Olesia I. Kucheriv,^a ^* Sergii I. Shylin,^a Tetiana A. Ilina,^b Sebastian Dechert ^c and Il'ya A. Gural'skiy ^a

^aDepartment of Chemistry, Taras Shevchenko National University of Kyiv, Volodymyrska st. 64, Kyiv 01601, Ukraine, ^bKherson National Technical University, Beryslavske st. 24, Kherson 73008, Ukraine, and ^cInstitute of Inorganic Chemistry, Georg-August-University Göttingen, Tammannstrasse 4, Göttingen D-37077, Germany
^*Correspondence e-mail: lesya.kucheriv@gmail.com

Edited by D.-J. Xu, Zhejiang University (Yuquan Campus), China (Received 3 March 2015; accepted 9 March 2015; online 18 March 2015)

In the crystal of the title compound, [Fe(NCS)₃(H₂O)₃]·3C₆H₈N₂, the Fe^III cation is located on a threefold rotation axis and is coordinated by three N atoms of the thiocyanate anions and three water molecules in a fac arrangement, forming a slightly distorted N₃O₃ octahedron. Stabilization within the crystal structure is provided by O—H⋯N hydrogen bonds; the H atoms from coordinating water molecules act as donors to the N atoms of guest 2,3-dimethylpyrazine molecules, leading to a three-dimensional supramolecular framework.

Keywords: crystal structure; Fe^III complex; isothiocyanate ligand; pyrazine; co-crystal; hydrogen bonding.

[Item coordinate data]

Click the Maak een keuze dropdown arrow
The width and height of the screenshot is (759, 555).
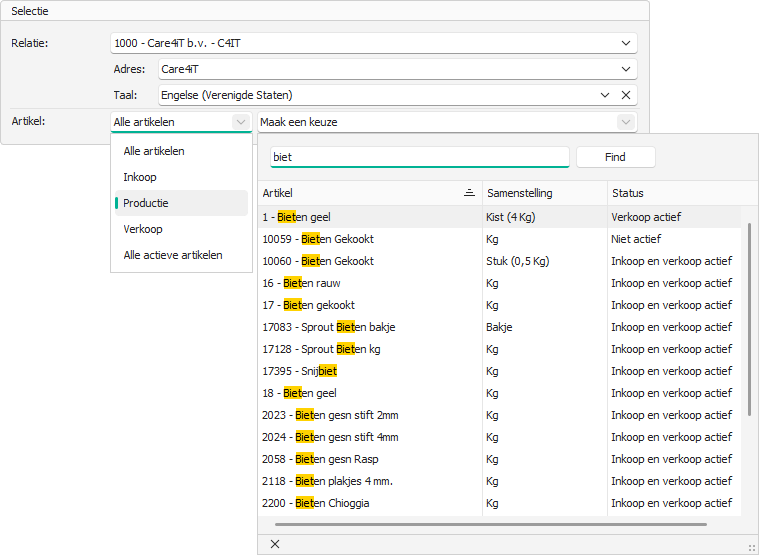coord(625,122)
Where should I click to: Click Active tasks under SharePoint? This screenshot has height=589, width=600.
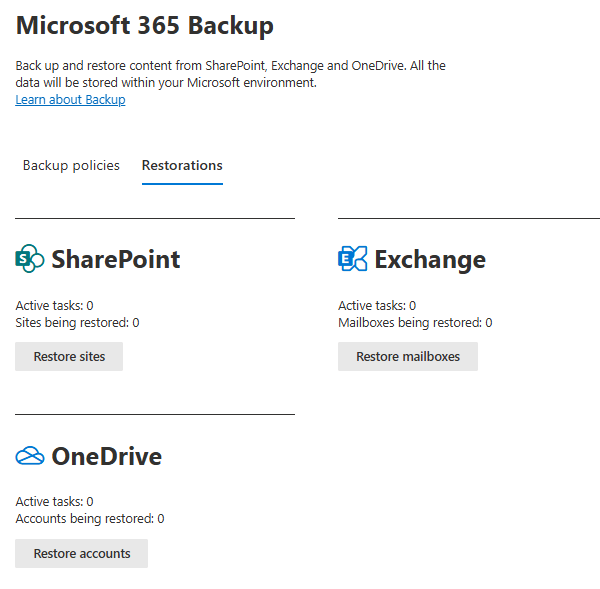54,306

### Exercise
Please list every author named in the crystal-structure abstract.

### Full solution
Olesia I. Kucheriv, Sergii I. Shylin, Tetiana A. Ilina, Sebastian Dechert, Il'ya A. Gural'skiy